Reproduce each of the entries below verbatim, line for line and without any alteration.

* [PROVIDED DATA]:

_ _ _ _ _ _ _

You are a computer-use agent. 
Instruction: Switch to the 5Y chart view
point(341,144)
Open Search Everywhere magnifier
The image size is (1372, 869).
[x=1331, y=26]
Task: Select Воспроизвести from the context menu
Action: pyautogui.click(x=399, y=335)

_ _ _ _ _ _ _

* [SOLUTION TO THIS EXERCISE]:
You are a computer-use agent. 
Instruction: Switch to the 5Y chart view
point(341,144)
Open Search Everywhere magnifier
The image size is (1372, 869).
[x=1331, y=26]
Task: Select Воспроизвести from the context menu
Action: pyautogui.click(x=399, y=335)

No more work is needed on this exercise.